┌────────

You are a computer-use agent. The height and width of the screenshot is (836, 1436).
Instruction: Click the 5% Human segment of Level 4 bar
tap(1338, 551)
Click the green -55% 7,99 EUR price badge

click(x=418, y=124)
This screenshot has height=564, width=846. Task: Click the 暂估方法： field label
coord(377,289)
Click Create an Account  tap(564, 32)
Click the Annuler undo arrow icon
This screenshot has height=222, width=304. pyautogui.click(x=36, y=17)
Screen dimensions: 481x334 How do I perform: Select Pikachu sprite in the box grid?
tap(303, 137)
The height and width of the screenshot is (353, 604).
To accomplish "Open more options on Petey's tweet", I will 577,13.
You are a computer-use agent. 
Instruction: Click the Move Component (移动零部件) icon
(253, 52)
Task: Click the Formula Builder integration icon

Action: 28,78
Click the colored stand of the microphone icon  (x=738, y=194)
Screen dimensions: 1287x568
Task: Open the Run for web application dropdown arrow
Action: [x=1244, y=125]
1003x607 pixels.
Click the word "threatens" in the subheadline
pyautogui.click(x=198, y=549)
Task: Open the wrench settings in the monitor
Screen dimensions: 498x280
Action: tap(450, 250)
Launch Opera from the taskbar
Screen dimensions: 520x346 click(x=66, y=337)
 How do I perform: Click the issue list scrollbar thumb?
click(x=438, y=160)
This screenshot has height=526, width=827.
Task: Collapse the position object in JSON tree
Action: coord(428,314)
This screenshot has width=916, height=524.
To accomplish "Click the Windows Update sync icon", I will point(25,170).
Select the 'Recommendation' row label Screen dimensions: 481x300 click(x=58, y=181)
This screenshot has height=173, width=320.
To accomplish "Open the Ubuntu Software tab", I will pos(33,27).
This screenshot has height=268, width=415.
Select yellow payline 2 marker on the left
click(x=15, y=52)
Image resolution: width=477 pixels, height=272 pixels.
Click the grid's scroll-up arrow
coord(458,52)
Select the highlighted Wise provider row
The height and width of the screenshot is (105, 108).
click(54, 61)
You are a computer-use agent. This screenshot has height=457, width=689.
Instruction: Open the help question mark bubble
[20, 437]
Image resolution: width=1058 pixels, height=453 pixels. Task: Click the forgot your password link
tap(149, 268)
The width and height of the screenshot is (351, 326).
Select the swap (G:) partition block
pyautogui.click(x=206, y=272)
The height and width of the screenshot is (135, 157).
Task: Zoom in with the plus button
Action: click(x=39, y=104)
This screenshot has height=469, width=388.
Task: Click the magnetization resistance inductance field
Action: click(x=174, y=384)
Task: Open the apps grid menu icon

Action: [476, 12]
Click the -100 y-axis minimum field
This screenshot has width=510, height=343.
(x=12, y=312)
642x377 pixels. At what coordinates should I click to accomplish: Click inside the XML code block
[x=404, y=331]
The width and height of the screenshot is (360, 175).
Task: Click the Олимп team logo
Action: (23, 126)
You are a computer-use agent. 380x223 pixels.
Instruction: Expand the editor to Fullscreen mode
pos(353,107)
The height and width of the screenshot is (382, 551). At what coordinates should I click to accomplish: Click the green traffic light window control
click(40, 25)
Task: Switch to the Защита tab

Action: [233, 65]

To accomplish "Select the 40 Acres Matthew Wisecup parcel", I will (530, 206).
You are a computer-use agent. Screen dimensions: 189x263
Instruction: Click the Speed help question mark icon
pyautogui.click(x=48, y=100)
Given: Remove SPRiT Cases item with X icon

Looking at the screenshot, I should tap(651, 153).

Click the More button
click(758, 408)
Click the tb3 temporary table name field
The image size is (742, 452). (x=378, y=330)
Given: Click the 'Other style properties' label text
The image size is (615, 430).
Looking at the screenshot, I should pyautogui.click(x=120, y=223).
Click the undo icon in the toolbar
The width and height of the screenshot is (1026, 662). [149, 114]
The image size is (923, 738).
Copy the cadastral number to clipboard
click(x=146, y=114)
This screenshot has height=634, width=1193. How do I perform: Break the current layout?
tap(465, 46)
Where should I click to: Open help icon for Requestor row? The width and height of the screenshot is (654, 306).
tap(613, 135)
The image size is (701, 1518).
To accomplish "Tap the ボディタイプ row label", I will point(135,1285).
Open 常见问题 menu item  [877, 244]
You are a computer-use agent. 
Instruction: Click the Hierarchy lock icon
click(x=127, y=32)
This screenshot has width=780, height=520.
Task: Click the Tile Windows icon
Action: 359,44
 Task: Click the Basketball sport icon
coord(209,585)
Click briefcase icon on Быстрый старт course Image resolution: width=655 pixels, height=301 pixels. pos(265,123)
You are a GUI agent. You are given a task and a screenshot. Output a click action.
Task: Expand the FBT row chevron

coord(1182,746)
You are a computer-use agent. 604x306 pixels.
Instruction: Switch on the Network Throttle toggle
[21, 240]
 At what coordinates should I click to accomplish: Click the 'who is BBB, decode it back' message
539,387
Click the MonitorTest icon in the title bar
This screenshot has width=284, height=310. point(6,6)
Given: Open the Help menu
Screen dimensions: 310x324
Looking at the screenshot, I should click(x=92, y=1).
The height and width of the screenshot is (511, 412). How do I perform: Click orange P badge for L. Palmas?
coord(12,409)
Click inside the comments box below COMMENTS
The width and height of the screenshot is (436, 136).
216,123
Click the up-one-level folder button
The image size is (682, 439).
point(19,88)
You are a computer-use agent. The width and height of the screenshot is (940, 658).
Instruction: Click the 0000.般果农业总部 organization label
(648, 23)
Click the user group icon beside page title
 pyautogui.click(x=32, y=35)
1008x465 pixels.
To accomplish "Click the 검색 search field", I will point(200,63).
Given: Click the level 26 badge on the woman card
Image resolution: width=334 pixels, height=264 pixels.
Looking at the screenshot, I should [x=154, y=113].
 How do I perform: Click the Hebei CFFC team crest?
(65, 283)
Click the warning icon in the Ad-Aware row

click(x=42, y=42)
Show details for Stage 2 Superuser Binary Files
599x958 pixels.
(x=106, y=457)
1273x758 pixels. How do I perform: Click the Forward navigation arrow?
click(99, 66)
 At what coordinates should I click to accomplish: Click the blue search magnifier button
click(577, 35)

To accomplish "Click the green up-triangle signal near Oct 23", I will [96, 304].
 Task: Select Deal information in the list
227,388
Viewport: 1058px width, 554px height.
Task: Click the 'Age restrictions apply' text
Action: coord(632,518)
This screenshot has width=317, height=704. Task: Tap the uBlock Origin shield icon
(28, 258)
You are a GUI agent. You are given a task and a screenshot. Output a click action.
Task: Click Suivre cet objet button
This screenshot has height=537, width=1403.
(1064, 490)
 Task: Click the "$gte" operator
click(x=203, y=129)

└────────

Return each line of the data above that includes the word "will".

To accomplish "Open more options on Petey's tweet", I will 577,13.
To accomplish "Click the Windows Update sync icon", I will point(25,170).
To accomplish "Open the Ubuntu Software tab", I will pos(33,27).
To accomplish "Select the 40 Acres Matthew Wisecup parcel", I will (530, 206).
To accomplish "Tap the ボディタイプ row label", I will point(135,1285).
To accomplish "Click the 검색 search field", I will point(200,63).
To accomplish "Click the green up-triangle signal near Oct 23", I will [96, 304].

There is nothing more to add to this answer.